Non-standard Dialect in Film & Television

Your assignment is to write a minimum 1200-word paper analyzing a non-standard dialect in two movies and/or TV programs. Your paper will focus on a non-standard dialect (including accent) of English that has an identifiable set of linguistic traits (phonological, morphological, syntactical, paralinguistic, etc.) that characterize it. There are many possibilities. Your paper can focus on dialects based “class” (working class, Mid-Atlantic, Locust Valley Lockjaw, etc), region (Southern U.S., Cajun, Southern Californian/Valley Girl), specific location (Cockney, Brooklynese), or ethnicity (Black English, Puerto Rican English, Native American English). Other options would include looking at a style of speaking with a definable set of features (so-called “women’s speech”), a register (“babytalk”), the imitation of a non-standard speech (mock Spanish, mock “Ebonics,” mock “white girl”), or other enregistered form (uptalk, creaky voice/vocal fry, etc).

_Data section:_
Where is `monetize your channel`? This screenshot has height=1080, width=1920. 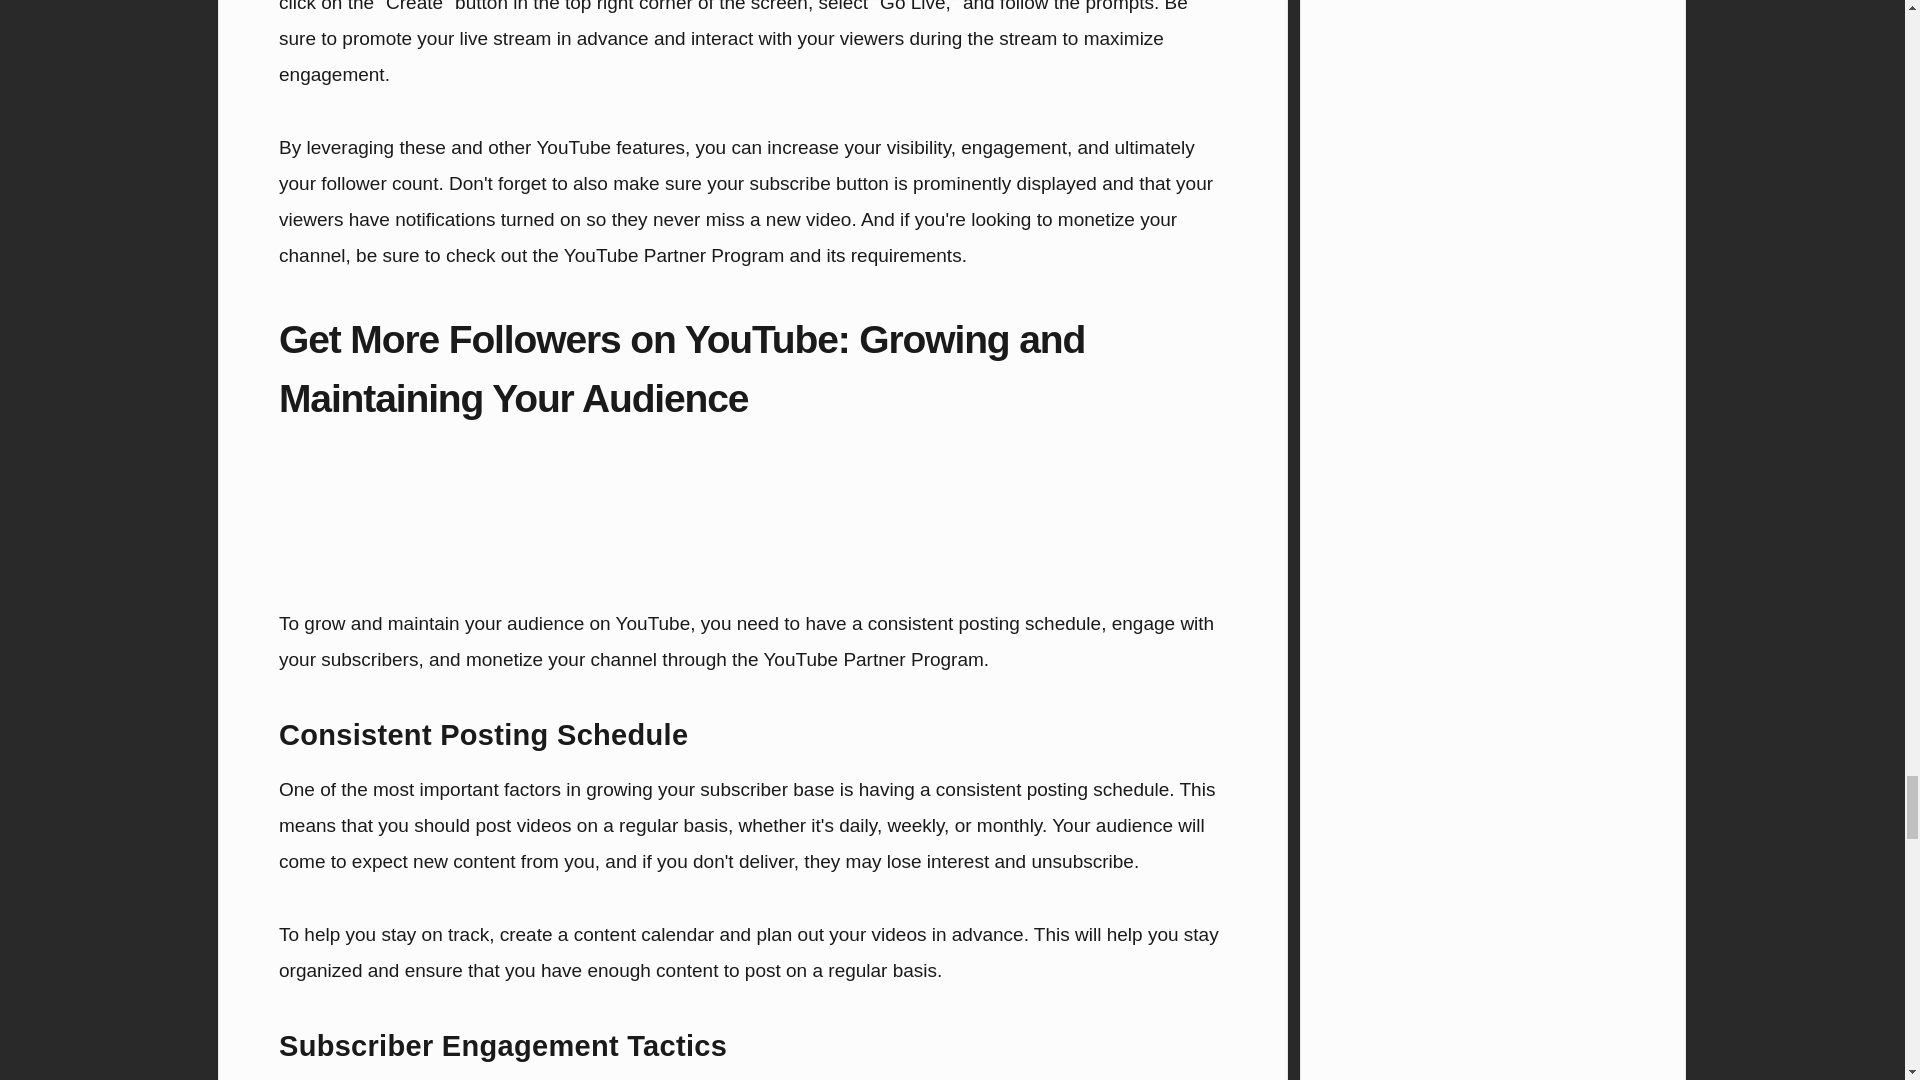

_Aim of the task:_ According to the assignment text, what is the minimum length of the paper? Base your answer on the assignment text alone.

_Task answer:_ 1200 words.